Columbus (Jesse Eisenberg), an introverted and quirky college student, surprisingly holds his own in a zombie apocalypse. He does so by imposing rules on himself to avoid getting into unnecessarily dangerous situations. Although he shows a propensity to survive on his own, he convinces an exuberant and perhaps even slightly unstable Tallahassee (Woody Harrelson) to give him a ride and eventually teams up with him. Their travels are interrupted when two women, played by Emma Stone and Abigail Breslin, hijack their guns and their vehicle. With a little romantic turn and an ever-encroaching zombie horde, this movie provides a mix of laughter and suspense that will ease the viewer’s nerves about the continuous line of ghouls outside their door on Halloween night. Three jack-o-lanterns.
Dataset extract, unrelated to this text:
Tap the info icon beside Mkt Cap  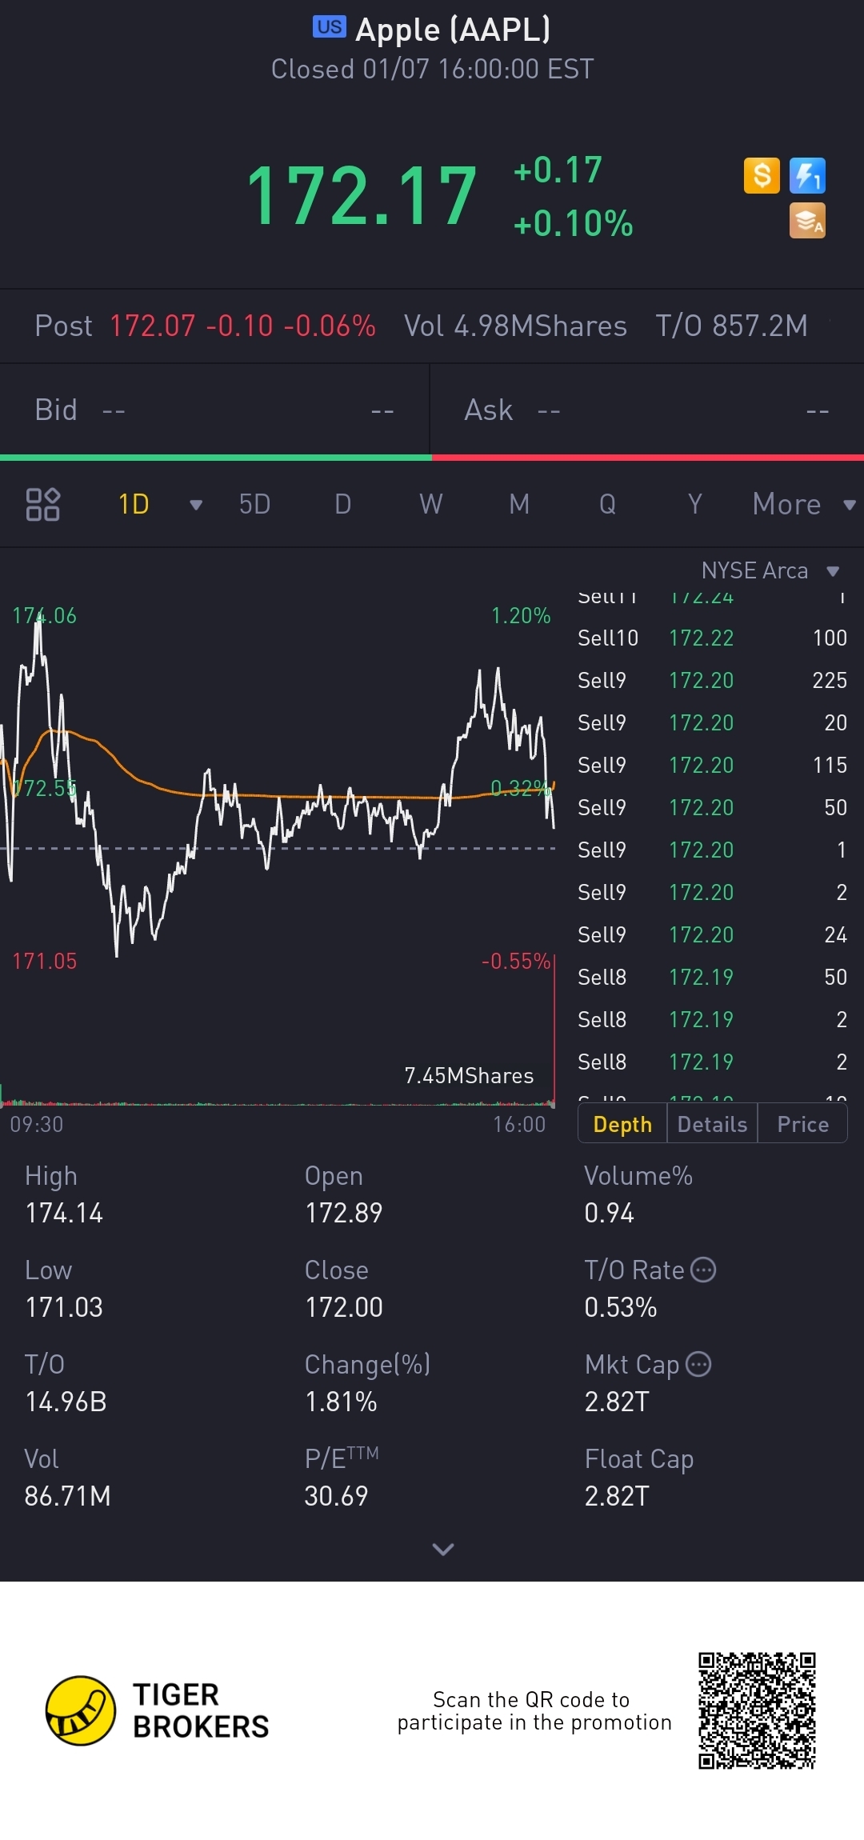[699, 1364]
“Cabin in the Woods” (2011): Five jack-o-lanterns.
“End of the World” (2013): Four-and-a-half jack-o-lanterns.
Low-Budget, Independent Films
For decades, low-budget, independently produced horror films have been notorious for exciting those Halloween fanatics who can not handle the realistic gore of the “Saw” series or the anxiety-inducing plot of “The Strangers.” There is something about the overzealous use of ketchup-colored blood or an obviously fake zombie hand that can put people on the edge of their seats just as well as, if not better than, a multi-million dollar Hollywood production.
“Phantasm” (1979) centers on two boys, played by Michael Baldwin and Bill Thornbury, their concerns about a suspicious mortician (Angus Scrimm) and the continued disappearance of local townspeople. But it was really the murderous flying metal ball in the morgue that most people remember from the movie. The “Phantasm” series exhibits the effects that independently produced films can have on the horror market in Hollywood — that flying metal ball attracted viewers and launched four sequels, one of which is slated to be released either this year or the next. Five jack-o-lanterns.
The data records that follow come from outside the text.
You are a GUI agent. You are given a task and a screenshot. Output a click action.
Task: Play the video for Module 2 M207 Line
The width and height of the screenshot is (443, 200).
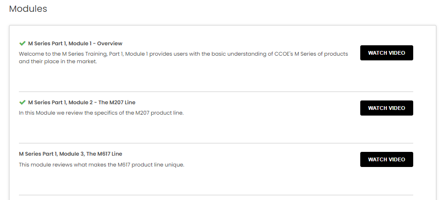[x=386, y=108]
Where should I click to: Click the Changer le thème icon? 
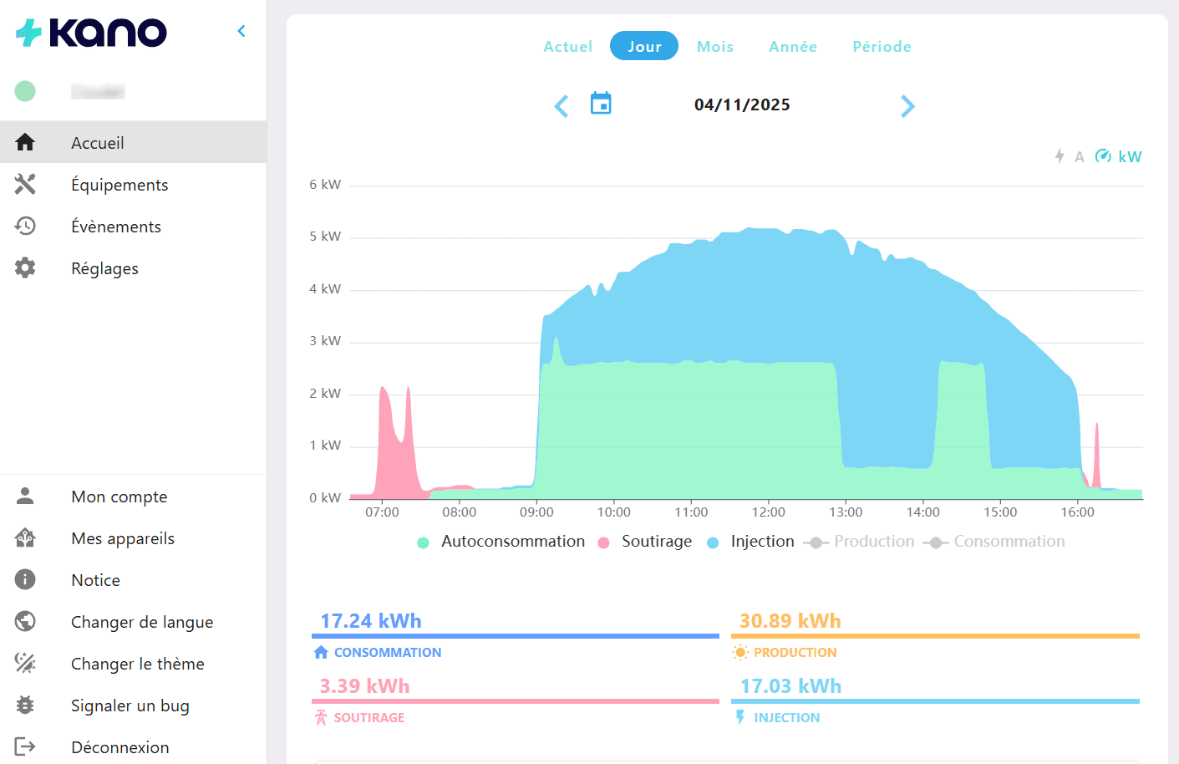click(x=25, y=663)
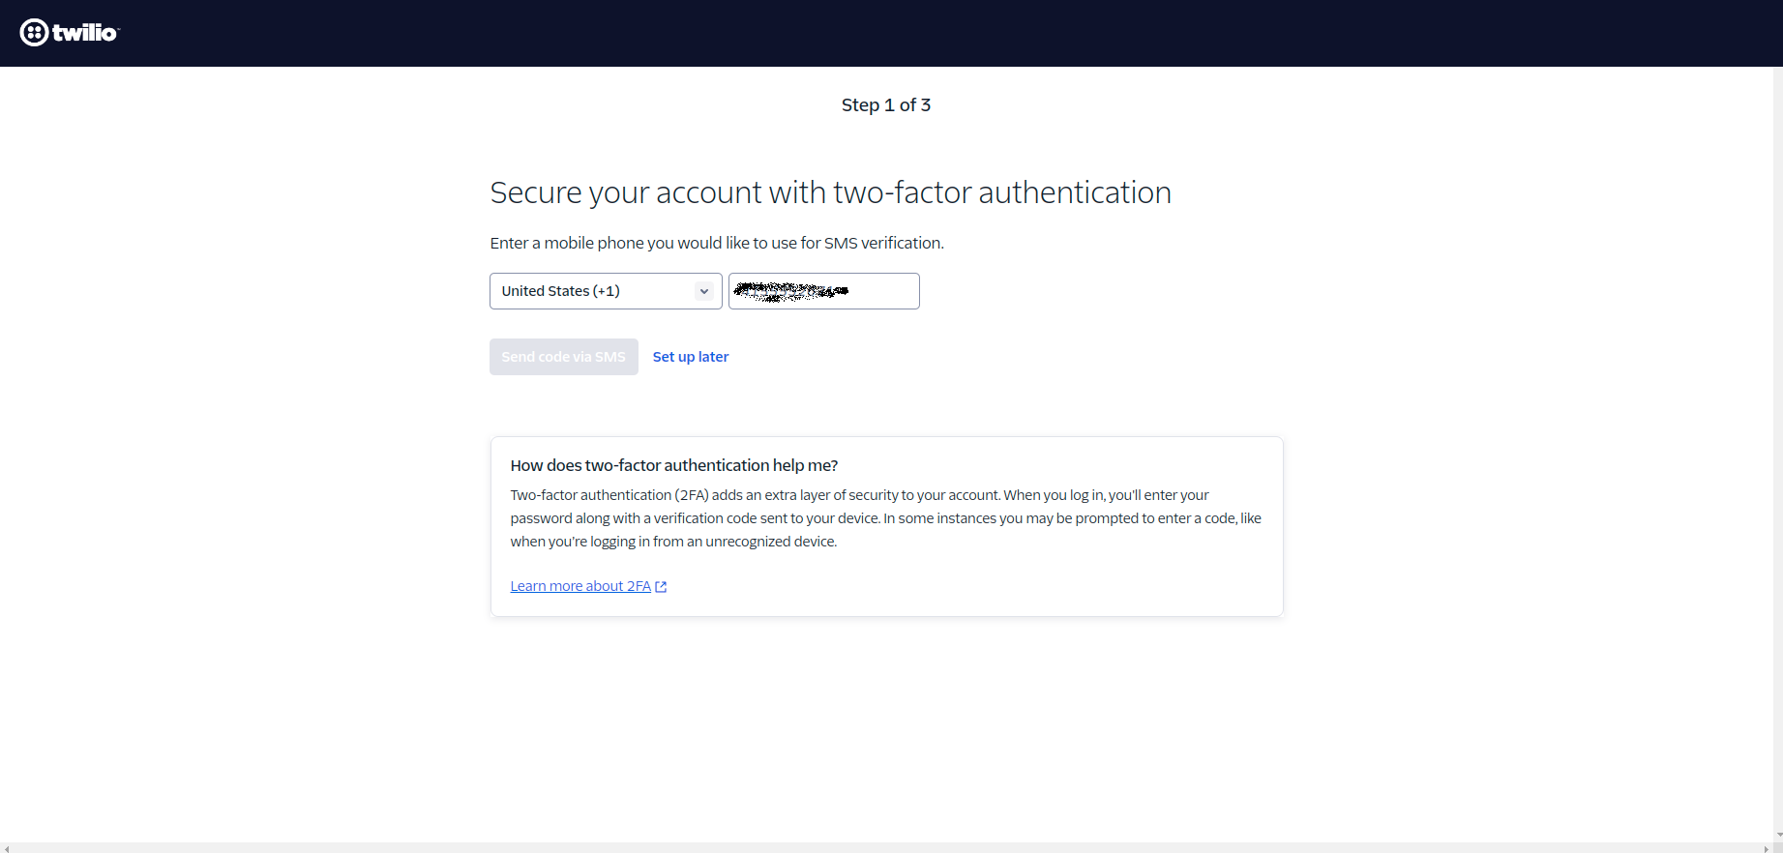Click the vertical scrollbar down arrow
The image size is (1783, 853).
(1778, 835)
“The Nightmare on Elm Street” (1984): Eight jack-o-lanterns.
“Friday the 13th” (1980): Seven-and-a-half jack-o-lanterns.
Psychological thrillers are perfect for those who want to get their adrenaline pumping but prefer to be stimulated by intricate plot twists and turns rather than jarring gore scenes and demons.
Hitchcock’s “Psycho” (1960) is a cornerstone in the horror genre and overall is one of the greatest movies of all time. The film focuses on Marion (Janet Leigh), a woman who runs from the law after stealing $40,000 and finds herself at The Bates Motel, which is owned by taxidermist Norman Bates (Anthony Perkins). The film is known for its classic shower scene, innovative use of audio production, plot development and shocking finale. Seven jack-o-lanterns.
“Shutter Island” (2010): Seven jack-o-lanterns.
“The Shining” (1980): Eight-and-a-half jack-o-lanterns.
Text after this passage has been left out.